Firesphere commented 6 years ago

This dependency doesn't exist. It defaults to yubico, but allows for setting a custom endpoint.

chillu commented 6 years ago

Well, I don't want it to be a HTTP endpoint in the first place. My impression is that this PHP library above fulfils that purpose without the overhead of a HTTP endpoint?

Firesphere commented 6 years ago

The library mentioned is the U2F library. At the moment, although pretty easy to implement, this module relies on OTP validation (for which a local server can be set up as well). So the U2F library, at this moment, is not a replacement for the HTTP endpoint.

On top of that, supplying the option of an HTTP endpoint is something that is still needed, because Internet Explorer and Microsoft Edge do not support U2F. The only way around that and still use Yubikeys, is the usage of OTP, hence, an HTTP endpoint is required.

It is possible to run your own YubiVal and YubiStore, https://developers.yubico.com/Software_Projects/Yubico_OTP/YubiCloud_Validation_Servers/

chillu commented 6 years ago

As discussed with Simon, we'll need U2F support, either through this module or a separate one. Yubikey OTP is phishable. But regardless, we'll need to run our own server for OTP. So while the initial library linked here is the wrong one, the ticket is still valid :)

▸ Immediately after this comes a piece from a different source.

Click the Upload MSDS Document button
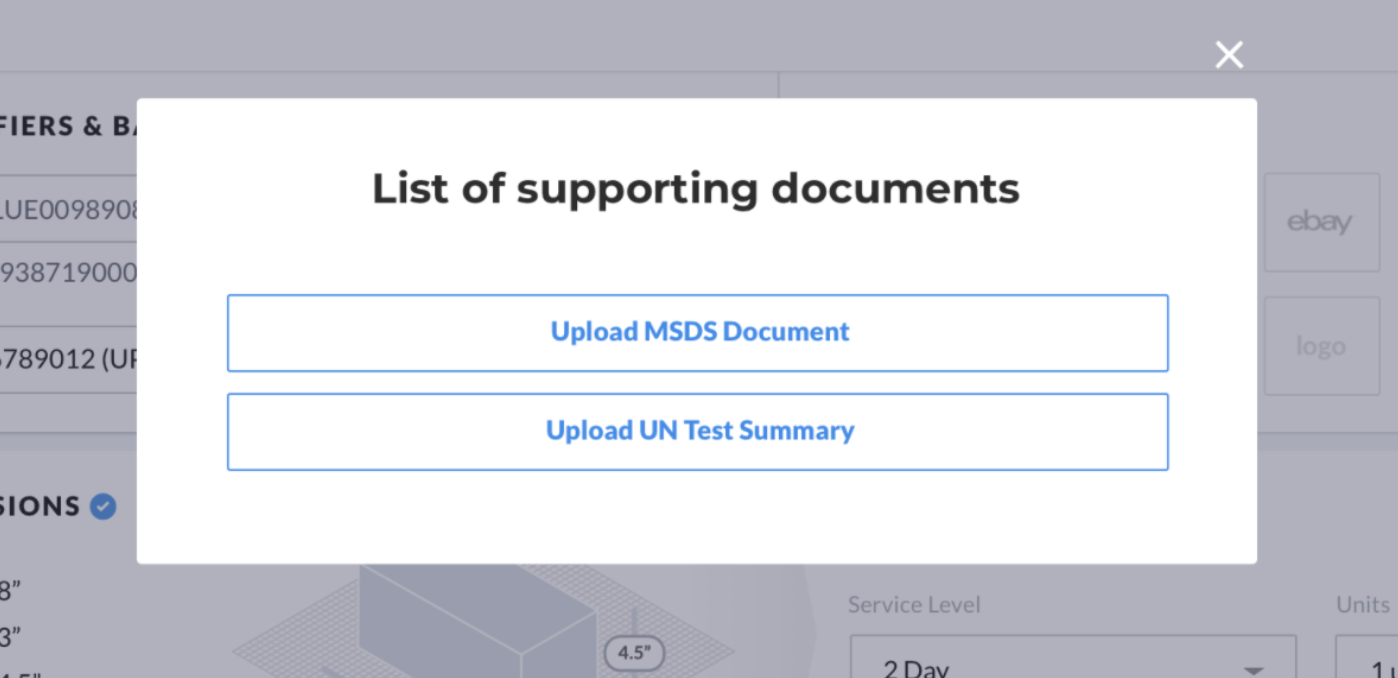 point(697,333)
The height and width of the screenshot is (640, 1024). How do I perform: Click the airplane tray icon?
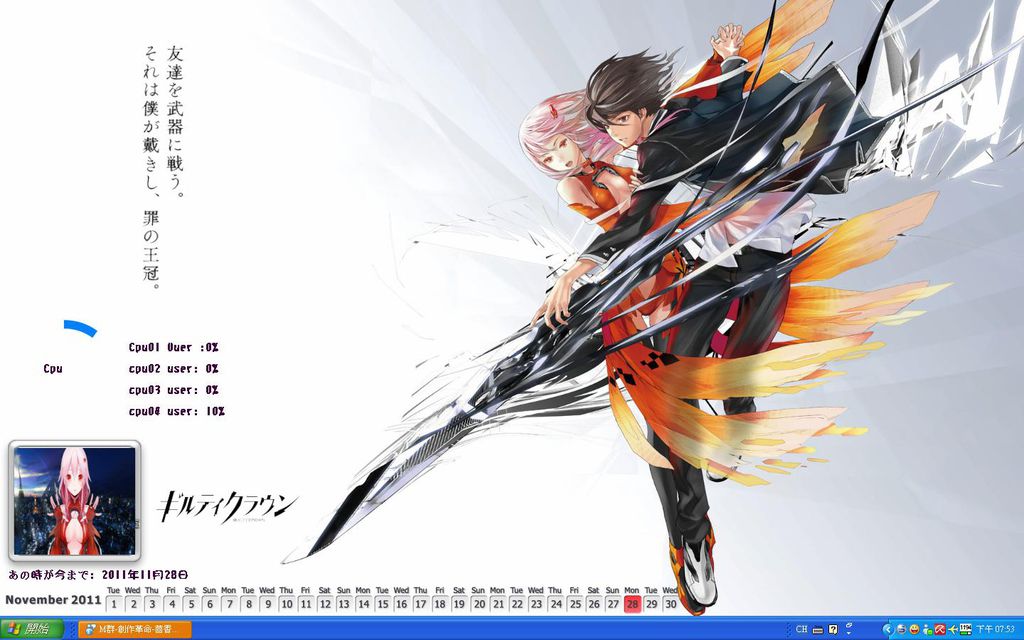point(952,630)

brynwhyman commented 5 years ago

The free OTP authentication endpoint in question is: https://www.yubico.com/products/services-software/yubicloud/ . We're moving away from the idea of running our own server for OTP based on the requirement that we'd need to create our own certificates and load them on to the physical hardware tokens. Implementing this as an open source feature would be a challenge to support.

We'll need some further questions answered before we can be satisfied with proceeding with this issue.